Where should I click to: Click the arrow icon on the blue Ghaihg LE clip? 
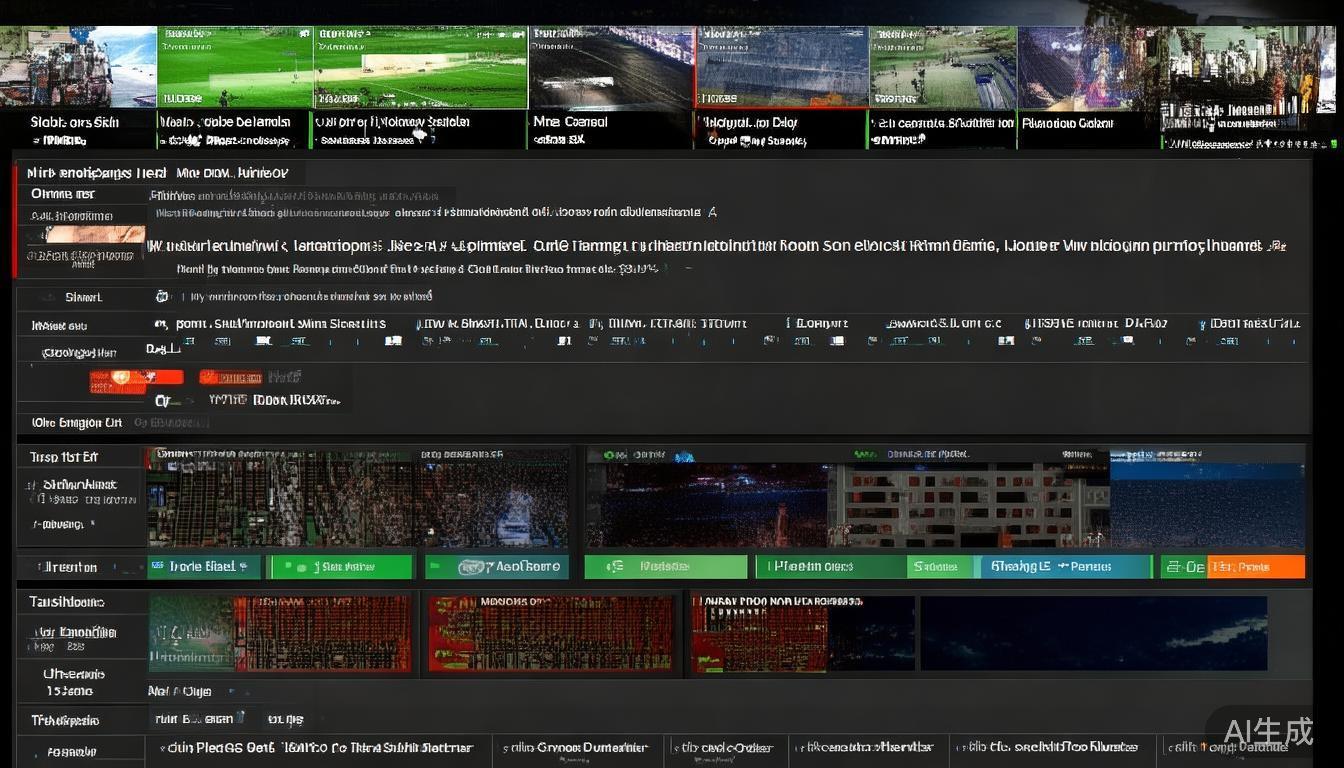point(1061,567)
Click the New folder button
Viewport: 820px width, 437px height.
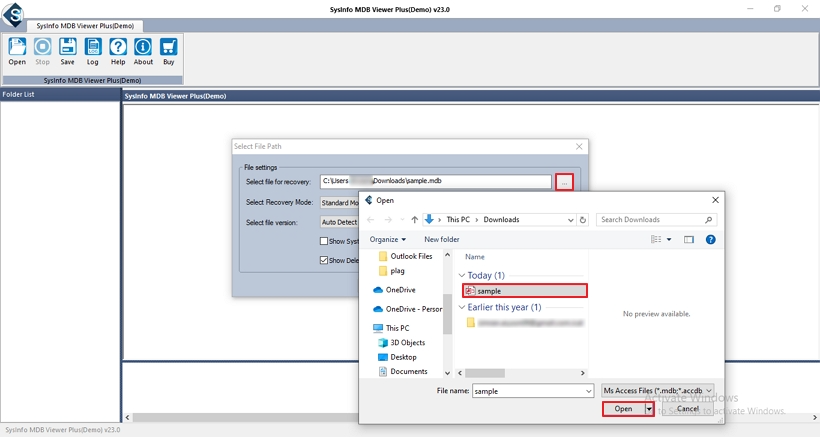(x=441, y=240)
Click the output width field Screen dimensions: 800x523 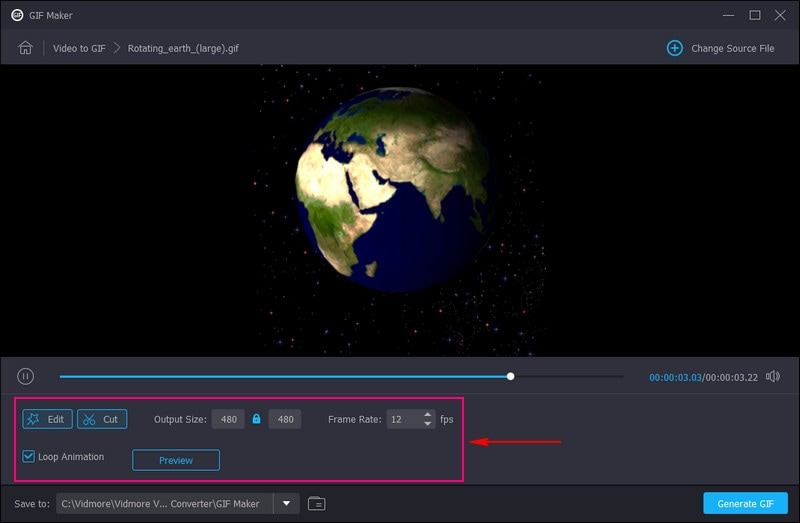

# # #

What to do →
With the pictures left out, please output each line from the one containing "Viewport: 820px width, 437px height." through the end of the entries, exactly as it is.

Answer box →
Viewport: 820px width, 437px height.
(x=441, y=240)
Click the output width field Screen dimensions: 800x523 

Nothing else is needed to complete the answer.